Russophobia

Tidak hanya di Eropa, banyak konglomerat Rusia yang menyebarkan aset-asetnya di berbagai penjuru dunia, termasuk Amerika Serikat.

Bersamaan dengan meletusnya perang di Ukraina ini, pemerintah AS memastikan bakal menyita semua harta kekayaan warga Rusia yang tersimpan di negara tersebut.

Diskriminasi dan sentimen rasial di Amerika Serikat yang biasanya dialami orang-orang kulit hitam, hispanik, lalu bergeser kepada orang Asia, kini menyasar warga Rusia hingga tercipta sentimen anti Rusia (Russophobia). Kebencian itu kini tidak lagi mengarah kepada Vladimir Putin, tetapi warga sipil turut menjadi sasaran.

Sepanjang belasan hari berlangsungnya perang Ukraina ini memang terjadi proses kristalisasi image buruk Rusia di alam bawah sadar ratusan juta masyarakat negara-negara Barat, khususnya Eropa. 

Russophobia di Eropa sudah sampai pada titik yang tidak bisa kembali lagi karena sedemikian dalam mengendap di kalangan akar rumput. Akan sulit merestorasi dalam waktu yang singkat.

Dalam pusaran konflik Ukraina ini, andil peran Volodymyr Zelenskyy boleh dikatakan sukses besar. Dengan bakat alaminya di dunia showbiz, Zelenskyy sungguh menguasai panggung dan berhasil menyentil sisi emosional Eropa pada saat yang tepat.

Ambil contoh permintaan Ukraina untuk masuk komunitas Uni Eropa (EU) bakal mulus seperti di jalan tol bebas hambatan. Politisi-politisi papan atas Eropa tidak berani menentang secara terbuka permintaan tersebut lantaran opini publik telah menciptakan sosok Zelenskyy sebagai seorang pahlawan.

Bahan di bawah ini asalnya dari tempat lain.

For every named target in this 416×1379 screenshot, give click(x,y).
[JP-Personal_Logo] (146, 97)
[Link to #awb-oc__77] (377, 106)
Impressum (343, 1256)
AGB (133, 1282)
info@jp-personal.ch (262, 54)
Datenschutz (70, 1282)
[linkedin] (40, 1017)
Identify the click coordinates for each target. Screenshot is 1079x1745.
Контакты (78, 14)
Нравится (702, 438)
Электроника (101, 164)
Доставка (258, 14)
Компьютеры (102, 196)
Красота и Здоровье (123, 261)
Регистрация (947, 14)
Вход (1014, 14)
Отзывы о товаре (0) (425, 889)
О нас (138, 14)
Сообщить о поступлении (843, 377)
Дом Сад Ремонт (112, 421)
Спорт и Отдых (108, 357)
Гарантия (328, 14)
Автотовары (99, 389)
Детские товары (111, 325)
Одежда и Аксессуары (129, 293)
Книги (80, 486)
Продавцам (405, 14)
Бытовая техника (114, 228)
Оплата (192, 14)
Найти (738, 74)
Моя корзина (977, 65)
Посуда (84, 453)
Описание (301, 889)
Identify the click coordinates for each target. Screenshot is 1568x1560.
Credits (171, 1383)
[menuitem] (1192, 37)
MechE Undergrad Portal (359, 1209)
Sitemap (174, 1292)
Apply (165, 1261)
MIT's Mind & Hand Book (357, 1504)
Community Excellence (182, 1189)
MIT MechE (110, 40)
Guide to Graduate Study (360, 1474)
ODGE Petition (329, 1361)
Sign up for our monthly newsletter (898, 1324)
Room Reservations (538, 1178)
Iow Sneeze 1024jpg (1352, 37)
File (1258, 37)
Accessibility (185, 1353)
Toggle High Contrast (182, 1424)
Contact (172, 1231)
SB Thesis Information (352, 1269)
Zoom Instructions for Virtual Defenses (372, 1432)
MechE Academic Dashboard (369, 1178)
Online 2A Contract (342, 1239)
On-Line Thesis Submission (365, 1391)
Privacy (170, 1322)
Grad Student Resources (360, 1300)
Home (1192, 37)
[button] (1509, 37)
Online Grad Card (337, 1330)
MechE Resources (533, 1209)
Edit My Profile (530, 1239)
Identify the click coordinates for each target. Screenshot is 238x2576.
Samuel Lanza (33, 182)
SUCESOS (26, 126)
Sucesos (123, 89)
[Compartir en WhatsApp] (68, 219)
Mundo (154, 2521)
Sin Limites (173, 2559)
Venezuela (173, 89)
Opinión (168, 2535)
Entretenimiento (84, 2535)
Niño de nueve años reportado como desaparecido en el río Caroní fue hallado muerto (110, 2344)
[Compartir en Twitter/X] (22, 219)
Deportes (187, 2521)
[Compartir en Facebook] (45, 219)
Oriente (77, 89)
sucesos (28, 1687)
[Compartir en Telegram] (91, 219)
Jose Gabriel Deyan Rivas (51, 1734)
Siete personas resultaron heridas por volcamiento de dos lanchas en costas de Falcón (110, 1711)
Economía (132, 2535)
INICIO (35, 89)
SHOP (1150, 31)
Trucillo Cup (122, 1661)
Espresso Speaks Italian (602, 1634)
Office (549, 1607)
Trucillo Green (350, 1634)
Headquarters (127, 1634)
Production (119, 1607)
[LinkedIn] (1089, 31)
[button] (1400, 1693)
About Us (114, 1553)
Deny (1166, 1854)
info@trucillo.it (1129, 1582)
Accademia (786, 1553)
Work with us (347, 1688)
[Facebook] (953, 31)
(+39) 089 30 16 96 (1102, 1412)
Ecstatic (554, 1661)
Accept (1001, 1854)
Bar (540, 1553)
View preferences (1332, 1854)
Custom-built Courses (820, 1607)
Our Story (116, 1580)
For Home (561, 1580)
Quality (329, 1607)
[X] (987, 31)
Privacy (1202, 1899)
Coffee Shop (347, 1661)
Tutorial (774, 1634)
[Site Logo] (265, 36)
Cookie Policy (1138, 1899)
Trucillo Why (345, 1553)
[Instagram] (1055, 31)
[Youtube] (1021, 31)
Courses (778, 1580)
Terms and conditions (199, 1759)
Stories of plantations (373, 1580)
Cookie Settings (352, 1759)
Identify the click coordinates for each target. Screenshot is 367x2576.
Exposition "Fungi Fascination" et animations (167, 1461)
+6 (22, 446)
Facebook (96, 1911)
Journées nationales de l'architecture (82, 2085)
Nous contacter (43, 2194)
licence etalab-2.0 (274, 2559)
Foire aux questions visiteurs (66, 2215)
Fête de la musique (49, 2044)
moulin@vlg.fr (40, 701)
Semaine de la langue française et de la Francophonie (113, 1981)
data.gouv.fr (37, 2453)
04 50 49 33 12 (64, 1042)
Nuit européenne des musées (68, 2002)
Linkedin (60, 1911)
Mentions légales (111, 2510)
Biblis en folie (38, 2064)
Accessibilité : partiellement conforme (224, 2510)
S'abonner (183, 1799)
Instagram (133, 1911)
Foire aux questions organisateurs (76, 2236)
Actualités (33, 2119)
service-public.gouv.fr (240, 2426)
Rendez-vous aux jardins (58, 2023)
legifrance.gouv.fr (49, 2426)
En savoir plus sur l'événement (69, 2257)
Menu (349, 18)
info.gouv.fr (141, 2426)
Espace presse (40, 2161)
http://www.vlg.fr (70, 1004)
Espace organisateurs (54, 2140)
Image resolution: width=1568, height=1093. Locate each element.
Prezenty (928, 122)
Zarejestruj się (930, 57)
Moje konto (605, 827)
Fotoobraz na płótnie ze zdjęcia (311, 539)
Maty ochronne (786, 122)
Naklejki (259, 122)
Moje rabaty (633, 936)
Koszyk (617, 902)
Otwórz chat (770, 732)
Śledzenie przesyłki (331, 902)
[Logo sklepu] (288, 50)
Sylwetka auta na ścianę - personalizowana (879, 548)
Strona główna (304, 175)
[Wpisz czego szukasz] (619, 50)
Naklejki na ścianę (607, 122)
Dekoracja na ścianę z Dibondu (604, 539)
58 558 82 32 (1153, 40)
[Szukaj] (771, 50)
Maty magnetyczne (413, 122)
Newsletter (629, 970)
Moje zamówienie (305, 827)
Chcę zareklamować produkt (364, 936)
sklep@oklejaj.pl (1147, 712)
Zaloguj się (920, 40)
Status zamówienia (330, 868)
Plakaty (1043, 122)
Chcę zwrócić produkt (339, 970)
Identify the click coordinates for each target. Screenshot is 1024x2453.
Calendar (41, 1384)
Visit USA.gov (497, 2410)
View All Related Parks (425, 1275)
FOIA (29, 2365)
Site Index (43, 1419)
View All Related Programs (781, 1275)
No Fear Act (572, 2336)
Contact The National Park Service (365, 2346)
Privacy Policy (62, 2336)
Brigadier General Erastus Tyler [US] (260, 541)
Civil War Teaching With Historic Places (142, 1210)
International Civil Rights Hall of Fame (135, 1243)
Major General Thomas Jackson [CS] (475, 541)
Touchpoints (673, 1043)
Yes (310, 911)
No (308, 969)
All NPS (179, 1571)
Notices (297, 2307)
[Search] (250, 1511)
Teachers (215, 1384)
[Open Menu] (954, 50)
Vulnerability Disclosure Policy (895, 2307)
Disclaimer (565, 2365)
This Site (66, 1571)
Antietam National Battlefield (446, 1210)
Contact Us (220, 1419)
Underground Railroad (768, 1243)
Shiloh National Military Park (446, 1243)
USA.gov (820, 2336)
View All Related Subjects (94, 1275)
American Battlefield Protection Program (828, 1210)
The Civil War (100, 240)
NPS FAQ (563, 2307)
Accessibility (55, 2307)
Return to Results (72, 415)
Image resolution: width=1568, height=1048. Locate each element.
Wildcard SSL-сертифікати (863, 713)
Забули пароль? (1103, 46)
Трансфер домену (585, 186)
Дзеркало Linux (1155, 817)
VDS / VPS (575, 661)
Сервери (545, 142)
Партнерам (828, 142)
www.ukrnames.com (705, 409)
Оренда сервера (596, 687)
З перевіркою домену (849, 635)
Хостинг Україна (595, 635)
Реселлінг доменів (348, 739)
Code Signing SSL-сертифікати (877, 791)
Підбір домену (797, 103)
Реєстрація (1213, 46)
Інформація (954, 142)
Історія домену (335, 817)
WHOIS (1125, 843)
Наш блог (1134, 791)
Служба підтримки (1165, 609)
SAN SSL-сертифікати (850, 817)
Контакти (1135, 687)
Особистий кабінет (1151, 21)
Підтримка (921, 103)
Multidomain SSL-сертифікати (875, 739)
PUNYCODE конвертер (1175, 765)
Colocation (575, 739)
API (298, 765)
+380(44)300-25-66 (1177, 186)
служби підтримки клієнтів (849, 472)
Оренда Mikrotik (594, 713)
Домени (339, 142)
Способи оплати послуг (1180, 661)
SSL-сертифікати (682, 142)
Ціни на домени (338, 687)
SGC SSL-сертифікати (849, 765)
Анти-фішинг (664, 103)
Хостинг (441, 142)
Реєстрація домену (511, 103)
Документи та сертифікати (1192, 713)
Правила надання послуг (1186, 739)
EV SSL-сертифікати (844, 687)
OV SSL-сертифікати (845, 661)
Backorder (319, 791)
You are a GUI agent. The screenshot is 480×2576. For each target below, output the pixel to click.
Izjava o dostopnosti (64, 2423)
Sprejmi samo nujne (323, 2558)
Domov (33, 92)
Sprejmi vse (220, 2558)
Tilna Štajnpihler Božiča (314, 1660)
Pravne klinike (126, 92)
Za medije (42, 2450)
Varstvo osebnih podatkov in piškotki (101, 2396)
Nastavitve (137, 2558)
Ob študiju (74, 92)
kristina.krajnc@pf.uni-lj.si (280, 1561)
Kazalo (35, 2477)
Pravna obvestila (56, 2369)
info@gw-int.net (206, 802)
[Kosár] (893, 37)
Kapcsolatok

Pada saat yang sama, dengan bantuan raksasa-raksasa media Barat dan beragam platform produk negara Paman Sam juga terbukti sukses menyensor apa pun informasi yang berasal dari Rusia, semisal kanal Rusia RIA Novosti yang dilarang  Facebook.

Akibatnya masyarakat dunia tidak lagi bisa mendapatkan informasi secara seimbang, jauh lebih banyak gelontoran informasi dari perspektif media-media Barat. Informasi yang tidak sejalan tersensor. Dengan demikian, seantero dunia Barat dan kroni-kroninya telah berhasil mengisolasi Rusia dalam sekejap.

Dalam konflik ini, jika hanya menghadapi Zelenskyy seorang tentu sangat mudah bagi Kremlin melakukannya. Tetapi yang dihadapi Rusia sejak awal adalah Amerika dan NATO sehingga Moskow harus berhati-hati dalam melangkah. Termasuk apabila harus berperang untuk jangka waktu lebih lama lagi. Ukraina hanya sekadar proxy bagi Amerika Serikat dan sekutu-sekutunya untuk menggerogoti Rusia.

Dari sini jelas terlihat bagaimana karakter negara-negara Barat secara umum pada era modern, yakni takut melakukan sesuatu secara sendirian. Tetapi jika sudah ada satu negara yang berani memulai melempar batu, maka semua akan ikut keroyokan melempar batu yang bahkan negara terkecil pun takut tidak kebagian mengambil jatah lemparan batu.

Semua kegilaan Barat ini semata terjadi hanya berbasis ketakutan saja, takut akan pergeseran geopolitik dan khawatir hilangnya zona nyaman keamanan yang mereka nikmati selama ini.

Pada saatnya nanti, negara-negara Barat ini akan galau sendiri dengan sikapnya setelah urusan seni budaya, olahraga atau kehidupan warga yang jauh dari hiruk pikuk perpolitikan harus turut menanggung beban kebijakan politik suatu negara.